Snowden in charm offensive in Brazil's press

Snowden in charm offensive in Brazil's press

BRASïLIA - US leaker Edward Snowden said in a TV interview here that he would accept asylum in Brazil if offered, but not if it were in exchange for information about US intelligence.

Snowden, in an interview broadcast late Sunday on the news show "Fantastico" on Globo TV network, also criticised the panel that is reviewing US intelligence gathering, pointing out that it was hand-picked by the White House and that the changes it called for were cosmetic.

Nevertheless he acknowledged that the panel represented an important first step in reining in the massive US surveillance programs.

The interview was conducted via email through an attorney in New York, and Snowden's answers were broadcast in Portuguese.

The US panel recommended curbing the powers of the National Security Agency, warning that its sweeps in the war on terror have gone too far.

Tens of thousands of documents leaked by former NSA contractor Snowden to The Guardian newspaper and other media outlets have detailed the nature of the agency's hitherto shadowy activities.

On Tuesday, the Folha de Sao Paulo newspaper ran "an open letter to the Brazilian people" signed by Snowden in which he said he stood ready to help the Brazilian Senate's investigation of US eavesdropping on Brazilian targets.
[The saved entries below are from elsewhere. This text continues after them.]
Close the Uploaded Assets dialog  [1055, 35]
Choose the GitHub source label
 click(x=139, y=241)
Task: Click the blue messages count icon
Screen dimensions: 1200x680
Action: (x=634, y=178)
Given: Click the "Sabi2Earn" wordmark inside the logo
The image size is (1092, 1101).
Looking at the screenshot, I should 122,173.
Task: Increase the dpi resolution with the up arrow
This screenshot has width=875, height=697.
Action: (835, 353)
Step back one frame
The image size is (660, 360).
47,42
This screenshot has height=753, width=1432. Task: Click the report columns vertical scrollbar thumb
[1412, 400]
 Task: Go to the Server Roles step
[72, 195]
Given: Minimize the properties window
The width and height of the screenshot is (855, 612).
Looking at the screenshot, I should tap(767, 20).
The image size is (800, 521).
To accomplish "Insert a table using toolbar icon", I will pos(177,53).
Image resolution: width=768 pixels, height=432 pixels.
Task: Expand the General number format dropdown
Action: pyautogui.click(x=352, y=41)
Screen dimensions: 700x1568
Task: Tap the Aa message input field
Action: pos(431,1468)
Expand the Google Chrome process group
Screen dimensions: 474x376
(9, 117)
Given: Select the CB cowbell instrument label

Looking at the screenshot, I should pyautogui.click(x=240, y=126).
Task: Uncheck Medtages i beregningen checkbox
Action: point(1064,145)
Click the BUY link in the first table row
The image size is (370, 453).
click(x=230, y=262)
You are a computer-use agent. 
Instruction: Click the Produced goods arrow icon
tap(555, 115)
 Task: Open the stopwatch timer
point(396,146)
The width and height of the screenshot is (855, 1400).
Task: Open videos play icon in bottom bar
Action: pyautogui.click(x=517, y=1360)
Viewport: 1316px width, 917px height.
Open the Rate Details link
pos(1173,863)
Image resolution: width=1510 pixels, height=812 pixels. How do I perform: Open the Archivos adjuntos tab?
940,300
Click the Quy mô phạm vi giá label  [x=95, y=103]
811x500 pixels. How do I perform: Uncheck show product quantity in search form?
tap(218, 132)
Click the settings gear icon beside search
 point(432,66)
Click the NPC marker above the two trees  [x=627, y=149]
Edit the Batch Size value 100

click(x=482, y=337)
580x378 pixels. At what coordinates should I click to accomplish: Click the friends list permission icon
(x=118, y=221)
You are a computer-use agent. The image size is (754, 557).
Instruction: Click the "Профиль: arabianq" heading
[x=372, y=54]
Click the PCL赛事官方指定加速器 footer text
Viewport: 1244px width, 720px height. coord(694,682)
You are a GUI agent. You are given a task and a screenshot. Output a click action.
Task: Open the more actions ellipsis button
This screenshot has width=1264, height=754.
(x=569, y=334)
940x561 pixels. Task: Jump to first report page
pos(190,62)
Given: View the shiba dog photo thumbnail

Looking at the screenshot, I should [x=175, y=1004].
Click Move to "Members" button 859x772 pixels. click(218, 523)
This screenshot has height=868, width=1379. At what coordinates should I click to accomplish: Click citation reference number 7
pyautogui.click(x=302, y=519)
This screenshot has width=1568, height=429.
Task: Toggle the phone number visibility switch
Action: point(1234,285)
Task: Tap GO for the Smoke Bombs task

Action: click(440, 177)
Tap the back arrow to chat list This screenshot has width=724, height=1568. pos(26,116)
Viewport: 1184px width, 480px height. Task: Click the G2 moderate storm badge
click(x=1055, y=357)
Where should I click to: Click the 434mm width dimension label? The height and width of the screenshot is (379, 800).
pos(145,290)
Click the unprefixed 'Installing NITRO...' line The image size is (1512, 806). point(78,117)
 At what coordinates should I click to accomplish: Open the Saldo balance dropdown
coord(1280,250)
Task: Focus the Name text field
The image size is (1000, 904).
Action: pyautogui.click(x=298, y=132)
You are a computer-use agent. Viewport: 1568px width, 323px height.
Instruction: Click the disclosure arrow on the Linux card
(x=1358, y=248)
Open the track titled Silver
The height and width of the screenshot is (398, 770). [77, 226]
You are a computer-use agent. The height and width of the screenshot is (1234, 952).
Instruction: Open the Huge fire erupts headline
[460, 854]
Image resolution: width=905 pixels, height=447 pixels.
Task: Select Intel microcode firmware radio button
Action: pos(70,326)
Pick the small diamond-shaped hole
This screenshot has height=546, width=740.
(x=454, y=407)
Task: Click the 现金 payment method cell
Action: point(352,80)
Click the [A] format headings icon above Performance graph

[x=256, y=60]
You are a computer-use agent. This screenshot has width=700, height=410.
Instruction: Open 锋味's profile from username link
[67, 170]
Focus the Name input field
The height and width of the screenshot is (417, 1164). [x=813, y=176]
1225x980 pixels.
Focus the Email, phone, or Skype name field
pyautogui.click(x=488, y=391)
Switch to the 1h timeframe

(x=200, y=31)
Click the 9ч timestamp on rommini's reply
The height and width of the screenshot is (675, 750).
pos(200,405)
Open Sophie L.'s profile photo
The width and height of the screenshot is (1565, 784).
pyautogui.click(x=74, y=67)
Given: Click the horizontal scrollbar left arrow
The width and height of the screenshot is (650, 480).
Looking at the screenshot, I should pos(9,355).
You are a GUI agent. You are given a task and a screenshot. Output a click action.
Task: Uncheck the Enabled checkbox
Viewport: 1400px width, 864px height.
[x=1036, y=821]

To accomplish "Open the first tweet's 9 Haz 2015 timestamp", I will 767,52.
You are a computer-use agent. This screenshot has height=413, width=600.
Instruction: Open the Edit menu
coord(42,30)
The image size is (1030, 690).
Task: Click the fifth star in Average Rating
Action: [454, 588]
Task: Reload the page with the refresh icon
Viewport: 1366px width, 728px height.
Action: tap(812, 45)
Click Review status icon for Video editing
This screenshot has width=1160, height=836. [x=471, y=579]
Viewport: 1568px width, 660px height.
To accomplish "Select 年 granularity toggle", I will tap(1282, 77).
But in the interview broadcast Sunday, Snowden clarified that he was not offering to swap information for an asylum.

Snowden's charm offensive with the Brazilian government and people may mean he is hoping for a fresh look from President Dilma Rousseff's government - perhaps for asylum or a humanitarian visa.

In July the rogue intelligence analyst unsuccessfully sought asylum in Brazil, as well as in other countries.